By now many people have seen Donald Trump’s mocking imitation of The New York Times reporter who suffers from a disabling ailment that prevents him from using his arms fully and who asked Trump a question that offended him. Trump’s performance reminded me of a scene from Bernardo Bertolucci’s great film “1900,” which tells the history of Italy for the first half of the 20th century through the stories of two boys born on the same day, one a peasant and the other a landlord. In the film there is a scene in which Donald Sutherland, playing the chief of a band of blackshirts in a small town on the eve of the fascist seizure of power, rams his head into a wall, killing a kitten being held in place by one of his followers. The point of his exercise is to impress on them the need to root out all human feeling, all softness. I don’t intend to weigh in on whether Trump or the Trump movement is fascist. It is partly a matter of definition: clearly he embodies some elements of fascism, and could be a bridge toward the emergence of a developed fascist movement. What struck me about his response is that to a degree not seen since, well, fascism, it represented an embrace of cruelty and a trampling on common standards of decency, which at least demand that kittens not be crushed against a wall and the disabled not be mocked.

The Clinton campaign has so far not descended to such depths of open depravity, but it is not far behind. It has produced a TV ad showing Trump waving his arms erratically. What message is that intended to convey to those unaware of the context? And how different in substance from Trump’s mocking a disabled man, behavior condemned by all civilized and indeed uncivilized societies, were the chants of U-S-A, U-S-A in response to delegates at the DNC calling for No More War? All part of the Big Tent Democratic Party.

It is to the credit of the Italian people, the heirs to Dante, Leonardo and Verdi, that they never embraced the fascist ethic. Twice in the twentieth century the Italian capitalists sought to enlist the workers and peasants of Italy in imperialist wars, and both times they failed. Their failure is reflected in the jokes about the high rate of desertion and surrender among Italian soldiers, which show their refusal to follow their rulers. Even during the horribly one-sided war against Ethiopia there were reports of Italian soldiers halting military action to help Ethiopian farmers bring in their crops. But while not forgetting this history, it is also important to bear in mind that fascism did pulverize them and crush their resistance, at least for a time, and that its ruthlessness, its unbounded cruelty, was at least as much a help to its project as a hindrance. (We see the same phenomenon with ISIS.) As “1900” shows, one of the reasons fascism triumphed was the inability of the established Italian bourgeoisie to offer an alternative.

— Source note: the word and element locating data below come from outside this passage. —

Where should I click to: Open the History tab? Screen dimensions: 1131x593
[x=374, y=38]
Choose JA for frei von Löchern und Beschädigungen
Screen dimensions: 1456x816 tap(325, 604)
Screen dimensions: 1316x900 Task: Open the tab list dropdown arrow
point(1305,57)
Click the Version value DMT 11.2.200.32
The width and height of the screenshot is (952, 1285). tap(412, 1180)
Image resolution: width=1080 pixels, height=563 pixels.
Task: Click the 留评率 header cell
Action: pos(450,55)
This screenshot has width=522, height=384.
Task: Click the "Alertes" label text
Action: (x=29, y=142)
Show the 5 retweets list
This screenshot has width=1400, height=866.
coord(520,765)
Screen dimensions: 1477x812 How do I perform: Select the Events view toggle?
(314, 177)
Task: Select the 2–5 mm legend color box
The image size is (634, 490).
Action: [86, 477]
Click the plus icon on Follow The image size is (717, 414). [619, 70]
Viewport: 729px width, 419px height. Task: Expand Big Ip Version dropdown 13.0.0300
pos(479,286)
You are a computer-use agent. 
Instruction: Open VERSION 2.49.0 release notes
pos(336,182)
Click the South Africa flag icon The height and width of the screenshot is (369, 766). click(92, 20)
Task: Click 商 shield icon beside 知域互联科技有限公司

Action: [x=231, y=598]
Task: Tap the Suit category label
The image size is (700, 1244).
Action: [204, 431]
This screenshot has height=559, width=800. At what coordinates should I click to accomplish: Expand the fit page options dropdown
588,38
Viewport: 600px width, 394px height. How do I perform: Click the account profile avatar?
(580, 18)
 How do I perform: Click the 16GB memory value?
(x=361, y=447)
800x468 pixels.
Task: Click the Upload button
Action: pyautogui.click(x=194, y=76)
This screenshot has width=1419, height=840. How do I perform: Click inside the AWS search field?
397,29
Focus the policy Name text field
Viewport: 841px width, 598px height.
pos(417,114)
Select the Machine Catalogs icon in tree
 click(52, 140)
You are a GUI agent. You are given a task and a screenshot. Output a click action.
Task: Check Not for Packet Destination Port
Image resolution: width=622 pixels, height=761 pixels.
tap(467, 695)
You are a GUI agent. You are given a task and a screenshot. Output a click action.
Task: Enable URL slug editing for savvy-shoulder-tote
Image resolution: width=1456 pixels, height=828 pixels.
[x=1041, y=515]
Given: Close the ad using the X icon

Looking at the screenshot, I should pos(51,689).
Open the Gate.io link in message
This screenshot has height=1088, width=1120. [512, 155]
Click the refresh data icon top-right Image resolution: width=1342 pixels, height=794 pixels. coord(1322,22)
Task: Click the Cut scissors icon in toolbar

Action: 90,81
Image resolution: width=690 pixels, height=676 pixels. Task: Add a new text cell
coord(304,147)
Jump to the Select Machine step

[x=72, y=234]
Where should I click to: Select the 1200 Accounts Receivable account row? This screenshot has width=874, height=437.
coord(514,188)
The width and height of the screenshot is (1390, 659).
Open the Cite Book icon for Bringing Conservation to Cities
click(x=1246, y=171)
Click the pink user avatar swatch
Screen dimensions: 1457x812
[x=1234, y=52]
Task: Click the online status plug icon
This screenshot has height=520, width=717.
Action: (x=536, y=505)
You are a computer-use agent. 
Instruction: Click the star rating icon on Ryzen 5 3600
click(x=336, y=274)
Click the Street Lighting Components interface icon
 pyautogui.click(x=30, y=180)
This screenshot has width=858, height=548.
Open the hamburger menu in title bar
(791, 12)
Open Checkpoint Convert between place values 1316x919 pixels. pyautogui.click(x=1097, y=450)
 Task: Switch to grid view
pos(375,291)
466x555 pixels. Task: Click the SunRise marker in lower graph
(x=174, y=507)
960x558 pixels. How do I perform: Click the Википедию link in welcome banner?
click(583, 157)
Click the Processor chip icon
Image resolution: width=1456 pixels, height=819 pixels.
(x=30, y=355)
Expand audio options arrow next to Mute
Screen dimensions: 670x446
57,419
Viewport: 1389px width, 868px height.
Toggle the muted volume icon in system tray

Unlike Italy, the U.S. is not known for its gentle tradition. This is the United States of Lyncherdom, the land that takes second place to none in its record of cruelty. That tradition has deep roots in the national consciousness: U-S-A, U-S-A. At the same time, there is Merrymount, Bacon’s Rebellion, the Seminoles, John Brown, Newt Knight, the IWW, SNCC and Freedom Summer. It remains to be seen whether the unbounded cruelty visible at Trump rallies overwhelms the decent impulses which yet survive the hand that mocked them and the heart that fed. A Clinton victory will fuel the worst features of Trumpery. Socialism or barbarism.